Afin de limiter l'influence des Gafam sur la demande de compétences des entreprises sur le marché du travail, il est indispensable de garantir des conditions de concurrence plus équitables par un encadrement de la pratique des « crédits cloud ». Ces évolutions pourraient intervenir dans le cadre des discussions relatives à l'examen du règlement du Parlement européen et du Conseil établissant des règles harmonisées en matière d'accès loyal aux données et d'utilisation équitables des données ( Data Act ).

L'objectif est d'agir à court terme sur les conditions de concurrence du marché européen du cloud afin de permettre, à plus long terme, de « desserrer » les conditions de recrutement des professionnels de l'informatique sur le marché du travail .

Recommandation n° 34 :

Amender la proposition de règlement du Parlement européen et du Conseil établissant des règles harmonisées en matière d'accès loyal aux données et d'utilisation équitables des données ( Data Act ) pour :

- limiter la durée et les montants des « crédits cloud » accordés aux jeunes pousses ;

- encadrer les conditions de changement de plateformes d'hébergement des données et de logiciels cloud vers d'autres entreprises ;

- garantir l'interopérabilité des services d'informatique en nuage et la portabilité des données transférées.

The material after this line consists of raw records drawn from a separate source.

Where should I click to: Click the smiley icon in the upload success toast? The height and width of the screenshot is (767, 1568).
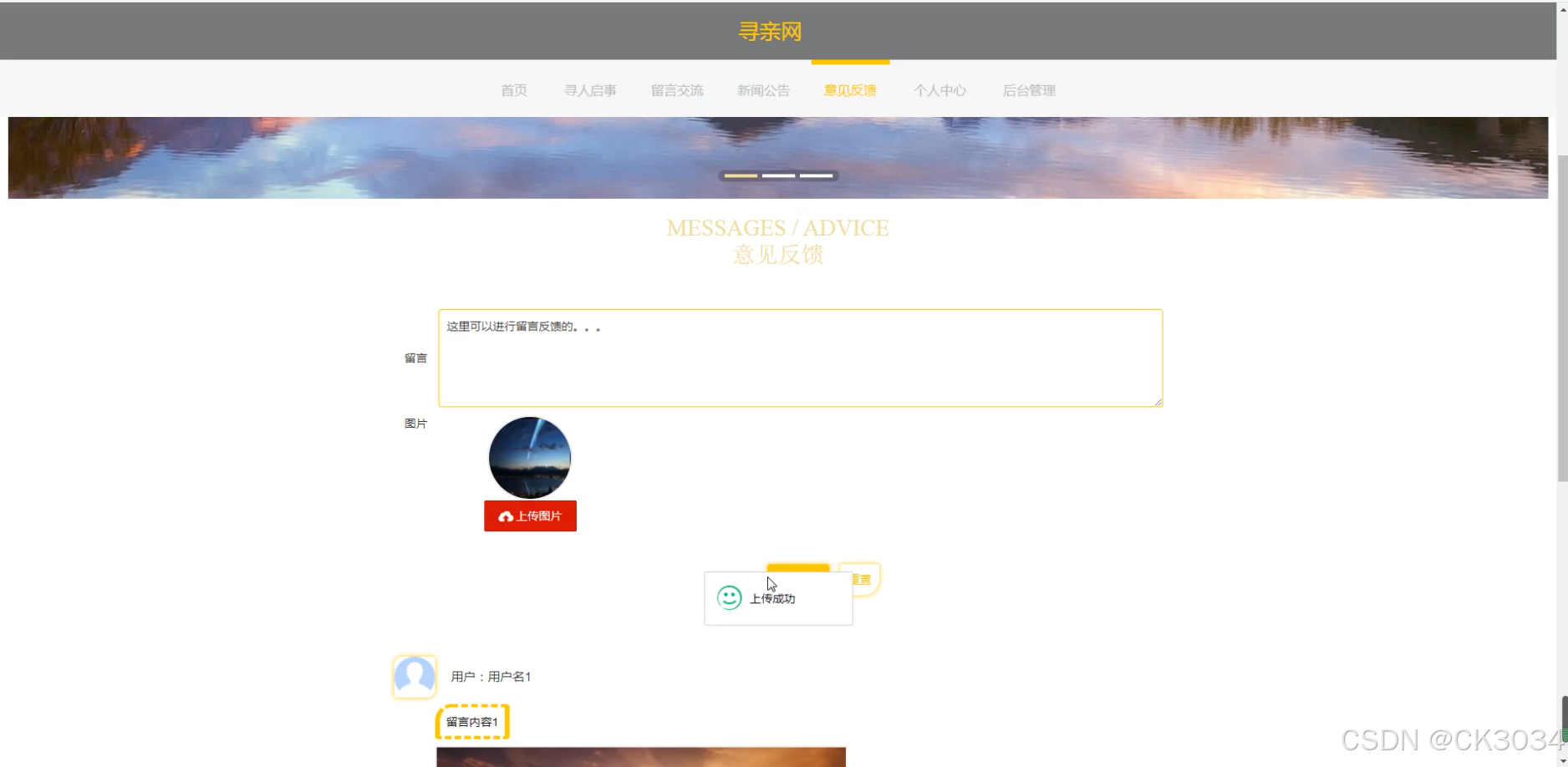point(729,597)
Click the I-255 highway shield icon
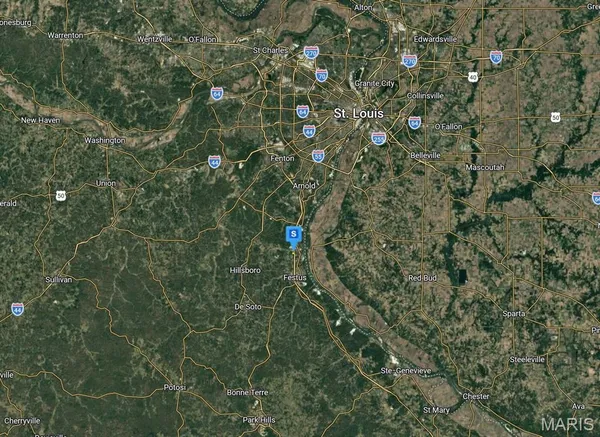Viewport: 600px width, 437px height. pos(378,138)
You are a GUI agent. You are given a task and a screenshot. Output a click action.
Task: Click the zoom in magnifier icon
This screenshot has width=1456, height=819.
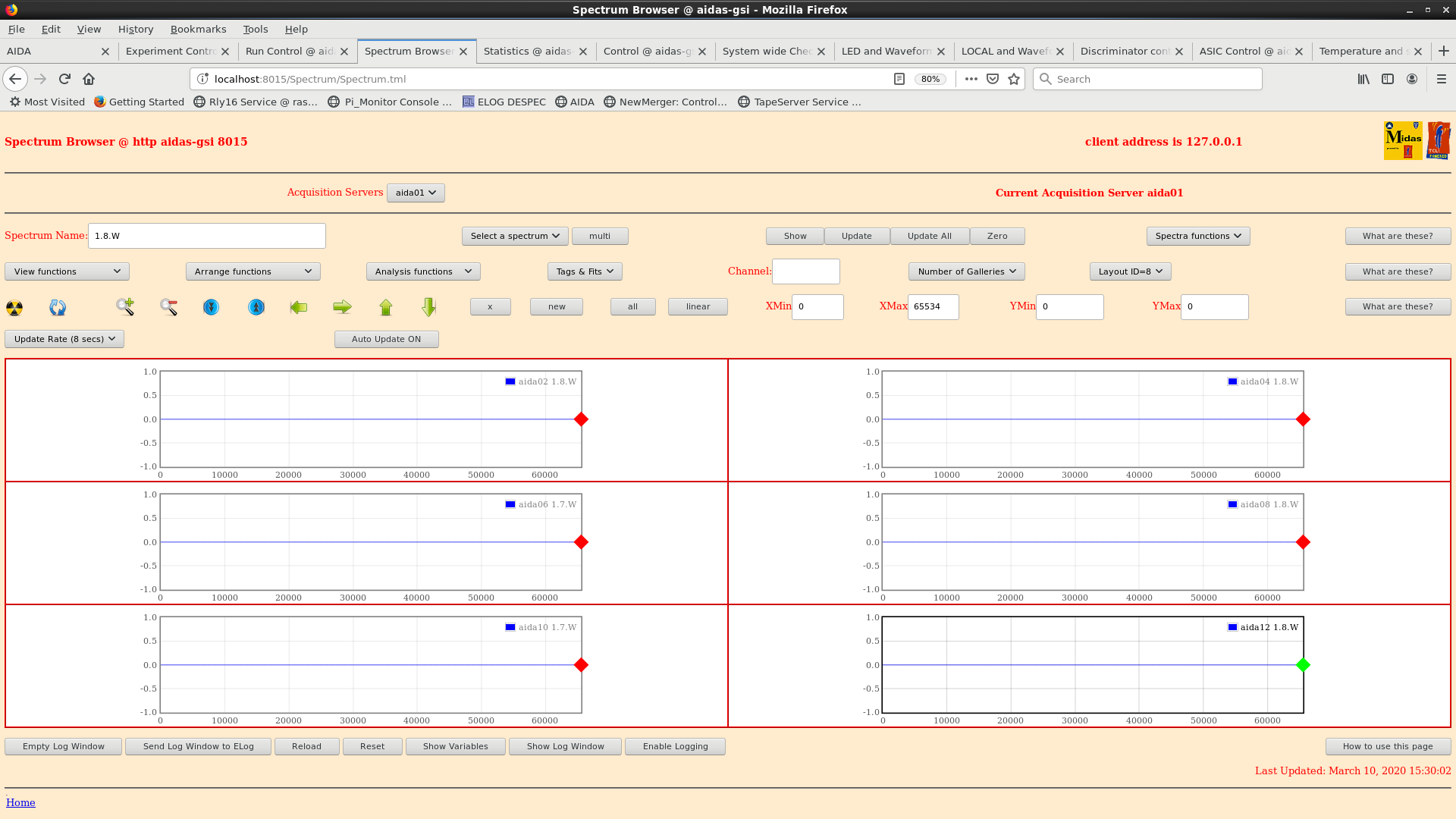click(x=125, y=307)
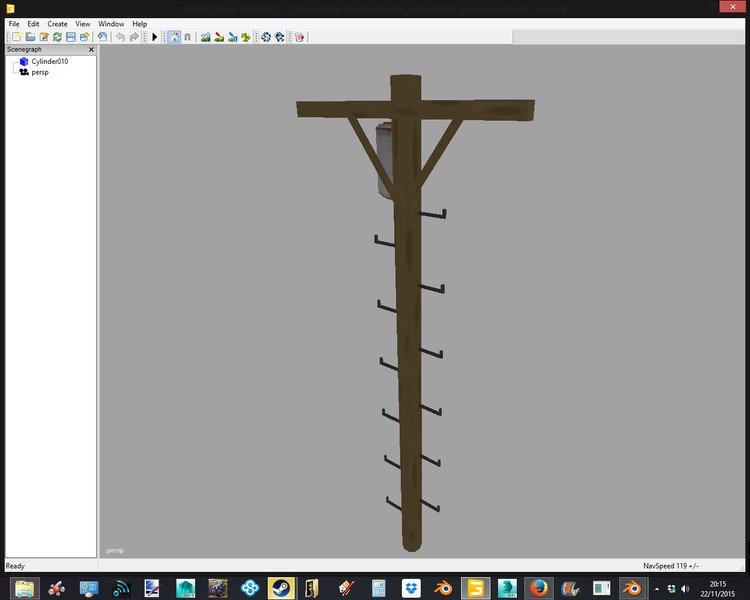Click the green Reload icon in toolbar

pos(57,37)
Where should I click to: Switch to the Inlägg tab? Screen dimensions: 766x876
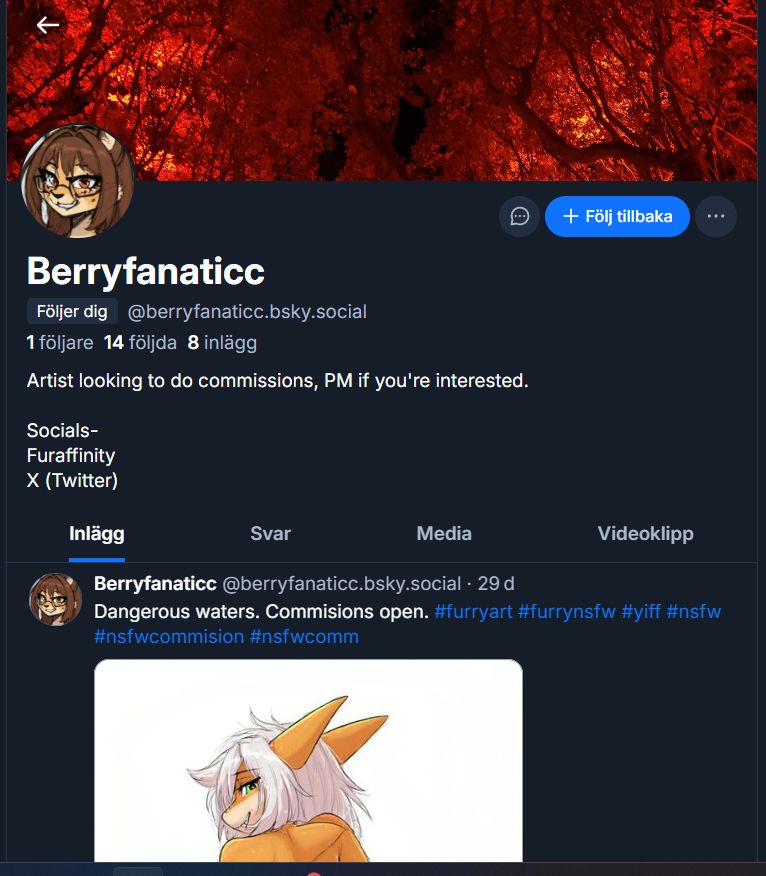click(97, 534)
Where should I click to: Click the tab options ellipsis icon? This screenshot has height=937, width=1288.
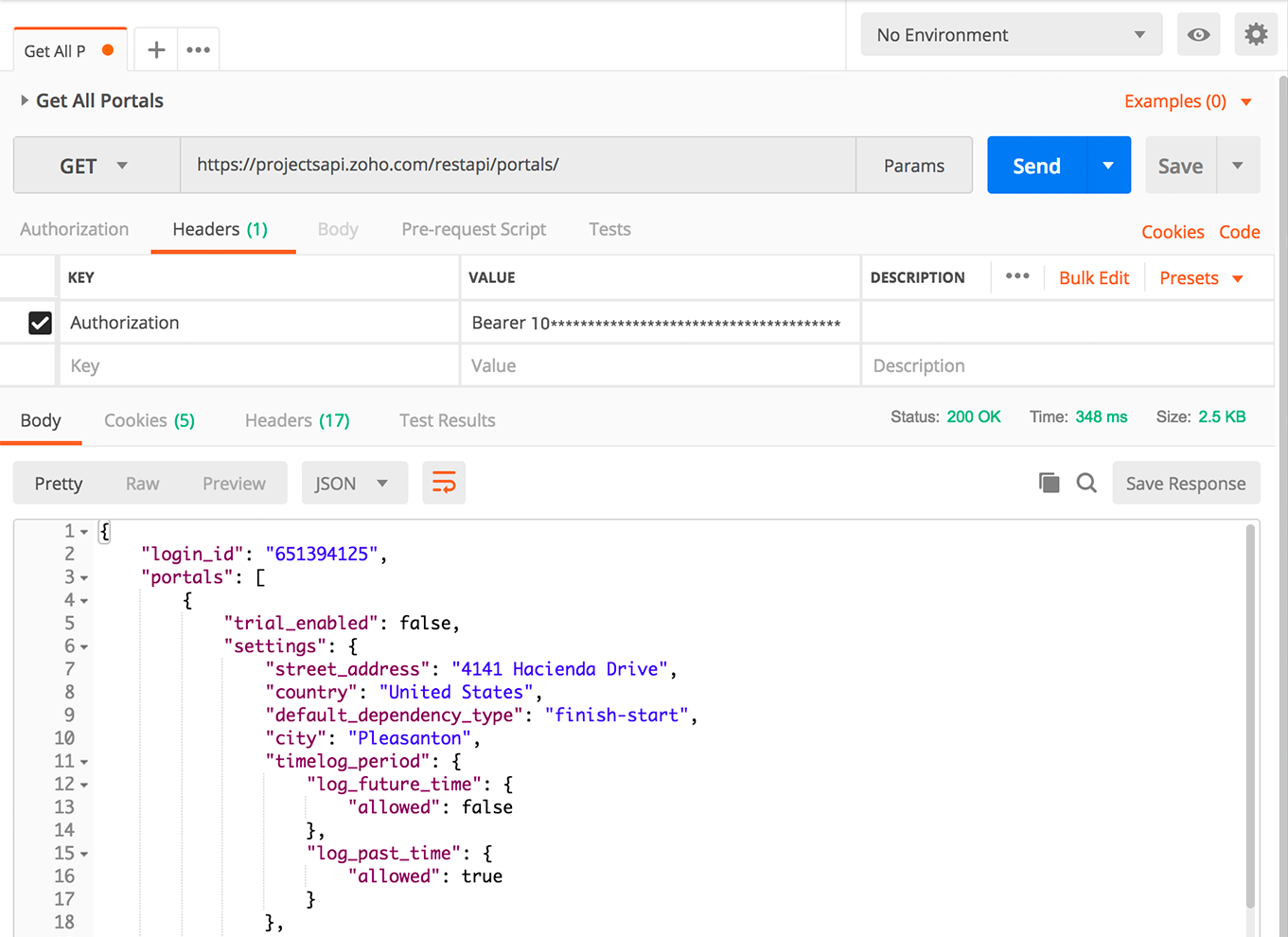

* 180 Le marché des solutions et services d'informatique en nuage peut notamment inclure les services d'infrastructures (IaaS), de plateformes (PaaS), de logiciels (SaaS), de sécurité et de transformation pour le compte d'acteurs privés, publics et hybrides.

* 181 Cabinet IDC, Prévisions 2021-2025 pour le marché mondial du cloud : la voie à suivre pour le cloud dans un monde numérique , septembre 2021.

* 182 Cabinet KPMG, Livre blanc sur le cloud européen , mai 2021.

* 183 Cabinet Markees by Exaegis, Étude sur le marché français du cloud , avril 2022.

* 184 KPMG, Livre blanc sur le cloud européen , mai 2021.

* 185 Markees by Exaegis, Étude sur le marché français du cloud , avril 2022.

* 186 https://www.francecompetences.fr/recherche/rs/5610/

* 187 https://www.francecompetences.fr/recherche/rs/5375/

* 188 Skillsoft Global Knowledge, Rapport sur les salaires, compétences et certifications de l'IT , 2021 .

* 189 Ibidem.

* 190 Ibid.

* 191 Audition du 9 mars 2022.

* 192 Article du Journal du net, « Dans le cloud, le piège des crédits gratuits », février 2022.

* 193 Question avec demande de réponse écrite à la Commission européenne du 21 octobre 2021 : distorsion de concurrence dans les marchés numériques : le cas des « crédits cloud ».